Far crescere i giovani rugbisti è una delle priorità della Fir per un futuro più vincente e di conseguenza anche del Comitato Lombardo che ha avvitato per l’under 14 un progetto di formazione e di allenamenti suddiviso in aree in cui si lavora mensilmente. Questo progetto, così strutturato, porta subito il vantaggio di un confronto diretto ed immediato tra i vari tecnici delle 6 aree.

STRUTTURA DEL PROGETTO – Un sistema piramidale quello del ‘Progetto Aree’, con a capo il Responsabile tecnico regionale Daniele Porrino che coordina Alessandro Geddo (Responsabile delle 3 Aree ovest) ed Enrico Arbosti (Responsabile 3 Aree Est). Ogni Area ha un tecnico dedicato, 6 tecnici che è bene far conoscere, e che nelle prossime settimane saranno intervistati per farne conoscere le qualità, le priorità che cercano nei giovani che allenano, le loro esperienze: Mizzon, Locatelli, Piacentini, Poli, Parigi e Di Ciccio.

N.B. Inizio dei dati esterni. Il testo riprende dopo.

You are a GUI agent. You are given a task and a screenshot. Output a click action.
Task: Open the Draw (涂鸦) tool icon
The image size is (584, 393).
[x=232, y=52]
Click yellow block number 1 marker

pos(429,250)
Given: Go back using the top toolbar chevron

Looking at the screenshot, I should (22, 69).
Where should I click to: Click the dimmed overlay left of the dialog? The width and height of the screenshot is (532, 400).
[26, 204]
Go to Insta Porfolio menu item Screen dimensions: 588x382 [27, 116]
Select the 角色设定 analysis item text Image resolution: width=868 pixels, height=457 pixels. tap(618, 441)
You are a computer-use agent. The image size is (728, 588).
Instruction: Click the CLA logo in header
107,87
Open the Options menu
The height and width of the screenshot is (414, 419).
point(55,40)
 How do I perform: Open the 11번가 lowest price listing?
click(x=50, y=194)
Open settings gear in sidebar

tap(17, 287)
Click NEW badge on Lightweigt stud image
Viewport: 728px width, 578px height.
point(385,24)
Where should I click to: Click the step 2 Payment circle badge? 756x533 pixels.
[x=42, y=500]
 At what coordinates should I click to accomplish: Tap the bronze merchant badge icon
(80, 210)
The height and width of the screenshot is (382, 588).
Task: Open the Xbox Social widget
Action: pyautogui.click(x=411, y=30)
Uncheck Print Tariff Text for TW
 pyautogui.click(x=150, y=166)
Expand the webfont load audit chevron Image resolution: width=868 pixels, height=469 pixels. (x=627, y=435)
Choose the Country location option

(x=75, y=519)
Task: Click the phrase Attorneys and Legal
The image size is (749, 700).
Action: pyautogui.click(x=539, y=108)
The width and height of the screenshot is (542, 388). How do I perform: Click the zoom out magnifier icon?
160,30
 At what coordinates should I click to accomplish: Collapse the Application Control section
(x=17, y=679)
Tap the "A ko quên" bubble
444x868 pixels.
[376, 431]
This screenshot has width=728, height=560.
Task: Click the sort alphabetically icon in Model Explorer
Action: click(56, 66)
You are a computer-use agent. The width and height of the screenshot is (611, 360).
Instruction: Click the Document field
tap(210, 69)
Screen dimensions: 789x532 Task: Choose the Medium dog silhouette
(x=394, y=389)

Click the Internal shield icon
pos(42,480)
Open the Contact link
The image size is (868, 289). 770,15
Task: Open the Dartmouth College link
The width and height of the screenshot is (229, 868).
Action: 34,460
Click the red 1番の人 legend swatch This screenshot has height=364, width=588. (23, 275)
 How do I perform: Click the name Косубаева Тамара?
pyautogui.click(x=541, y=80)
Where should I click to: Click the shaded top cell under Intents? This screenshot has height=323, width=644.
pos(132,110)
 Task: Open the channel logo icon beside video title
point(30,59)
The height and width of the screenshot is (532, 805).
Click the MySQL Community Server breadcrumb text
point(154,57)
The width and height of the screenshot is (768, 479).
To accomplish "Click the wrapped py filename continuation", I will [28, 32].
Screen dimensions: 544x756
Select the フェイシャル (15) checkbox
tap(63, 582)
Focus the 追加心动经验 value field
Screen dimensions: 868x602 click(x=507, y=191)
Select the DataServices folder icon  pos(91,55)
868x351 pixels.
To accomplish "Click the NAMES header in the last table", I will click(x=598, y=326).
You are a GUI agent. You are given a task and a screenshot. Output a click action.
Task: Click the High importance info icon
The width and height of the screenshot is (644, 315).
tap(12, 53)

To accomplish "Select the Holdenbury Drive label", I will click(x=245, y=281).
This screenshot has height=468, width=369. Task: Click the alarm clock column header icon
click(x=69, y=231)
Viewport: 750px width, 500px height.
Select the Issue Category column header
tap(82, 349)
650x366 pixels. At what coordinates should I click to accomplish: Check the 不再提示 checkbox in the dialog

A gestire fuori dal campo il progetto ed anche il Festival u. 14 di Mantova c’era Curione oltre che Brambilla e Manzoni i due consiglieri responsabili delle Selezioni Regionali. Grazie al loro intervento nulla è stato lasciato al caso, anche per la sicurezza dei ragazzi, per questo erano presenti due medici ed una ambulanza. Da segnalare che non vi è stato nessun infortunio di rilievo.

UN SUCCESSO - Domenica a Mantova c’era tutto: sole, rugby, accoglienza e organizzazione, ma soprattutto 119 ragazzi, un successo, poiché 120 erano i convocati, 20 per ogni Area. Un record e soprattutto la dimostrazione che tutti, tecnici e giovani rugbisti si sta andando nella stessa direzione. Si è lavorato e giocato su tre campi adiacenti in contemporanea. Un livello tecnico sufficiente quello dimostrato dai giovani rugbisti, con già una buona base alle spalle ma sicuramente ancora tanto da apprendere e da dare. In particolare ci sarà da lavorare nei prossimi mesi sul ritmo di gioco, manca l’abitudinee e l’attitudine a fare questo. Nel rugby a qualsiasi livello il ritmo e la velocità di gioco sono parti fondamentali che possono portare o meno al successo in un incontro.

Il Comitato Regionale Lombardo ringrazia per la proficua domenica vissuta, oltre che il rugby Mantova, anche tutti i tecnici intervenuti ed in particolare tutti i ragazzi scesi in campo con tanta voglia di rugby e serietà.